Assemblyman Erv Nelson and Sen. Joe Hardy said they would no longer pursue passage of AB277 or SB272 on Friday.

The two lawmakers were sponsoring the bills which contained similar language enacting a version of the federal Religious Freedom Restoration Act into Nevada state law.

Similar proposals in Indiana and Arkansas drew substantial criticism over the last two weeks due to concerns that the bill would create exemptions for businesses to legally discriminate against gay and lesbian people.

The act was passed by Congress in 1993 and initially applied to state and local governments until it was overturned by the Supreme Court. Around 20 states have passed similar legislation over the last two dozen years.

Nelson said the recent outcry over a similar law in Indiana and existing religious protective provisions in the Nevada constitution helped solidify his decision to not pursue the bill.

“This bill was not meant to do anything about same sex marriage or sexual preference,” he said.

Although supporters claim the bill echoes the federal law passed in 1993 and similar legislation in nearly two dozen states, the bill contains several key differences including defining a for-profit business as an individual with religious rights and allowing suits to come forward between private parties.

American Civil Liberties Union lobbyist Vanessa Spinazola said she was concerned that the bills included different language that other states with religious freedom acts.
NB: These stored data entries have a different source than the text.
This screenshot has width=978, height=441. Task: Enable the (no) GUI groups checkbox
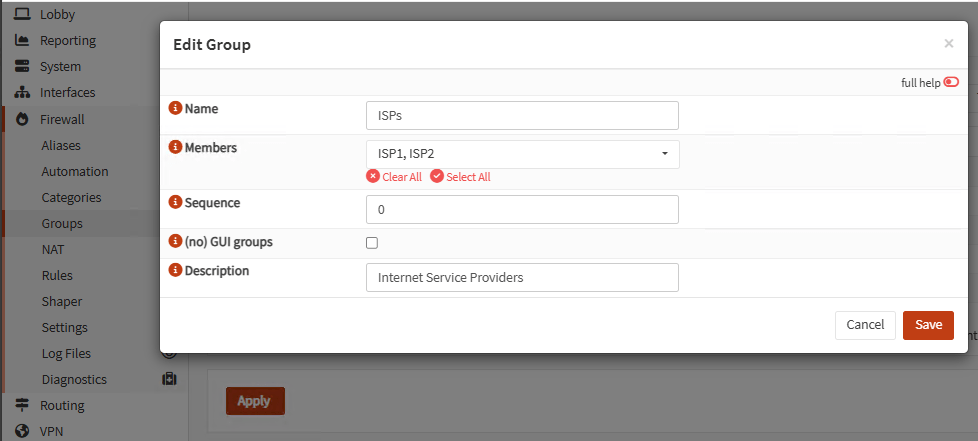click(x=372, y=242)
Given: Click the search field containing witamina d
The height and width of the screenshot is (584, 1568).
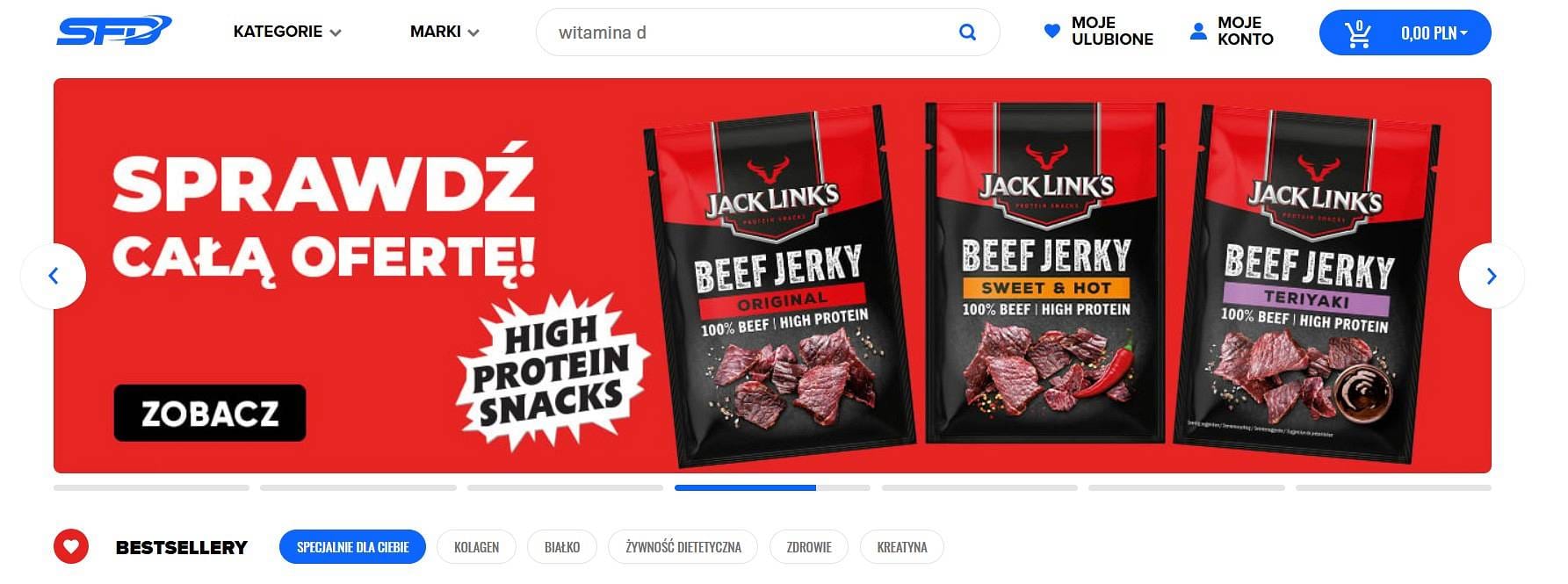Looking at the screenshot, I should click(x=768, y=32).
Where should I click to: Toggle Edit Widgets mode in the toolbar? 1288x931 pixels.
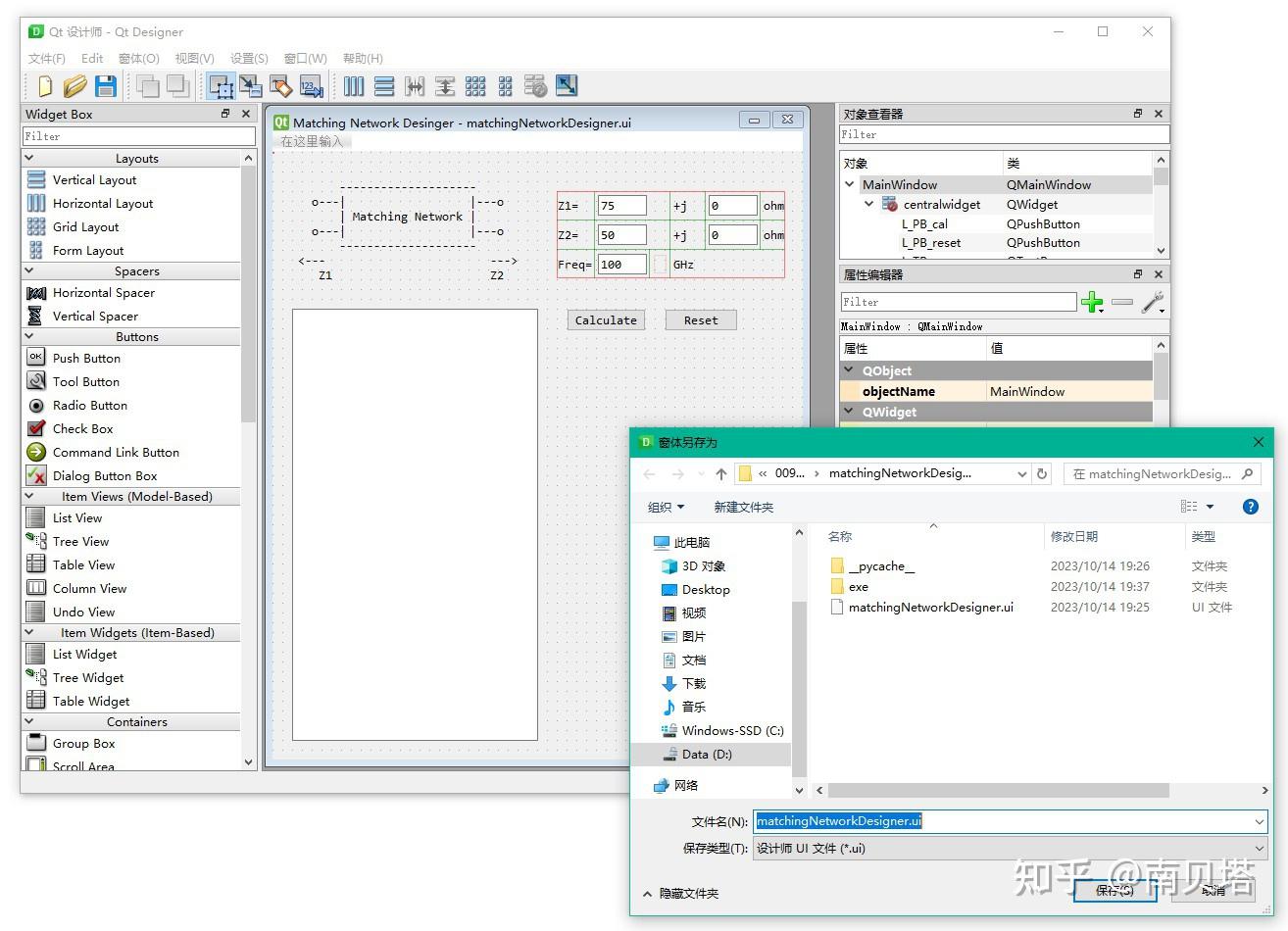(221, 86)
She said the bill would essentially create a wide exemption for businesses to avoid following Nevada’s tough discriminatory protection laws.

“People who are in a protected class will walk into businesses and they will never know if they’re going to get served there or not,” she said.

“It basically brings us back to segregated lunch counters in the Civil Rights era.”

Boyd Law School professor Leslie Griffin said the recent fights over the religious laws are based less on protecting minority religions and more about the fight over extending gay and lesbian rights.

“The battle against marriage equality is almost lost, this is the next round,” she said.

Hardy said he didn’t intend the bill to legalize discrimination and that furor over the Indiana law meant the state shouldn’t take up the bill this session.

“I don’t want to give a message that we’re trying to discriminate,” Hardy said. “That’s not us, that’s not who we are.”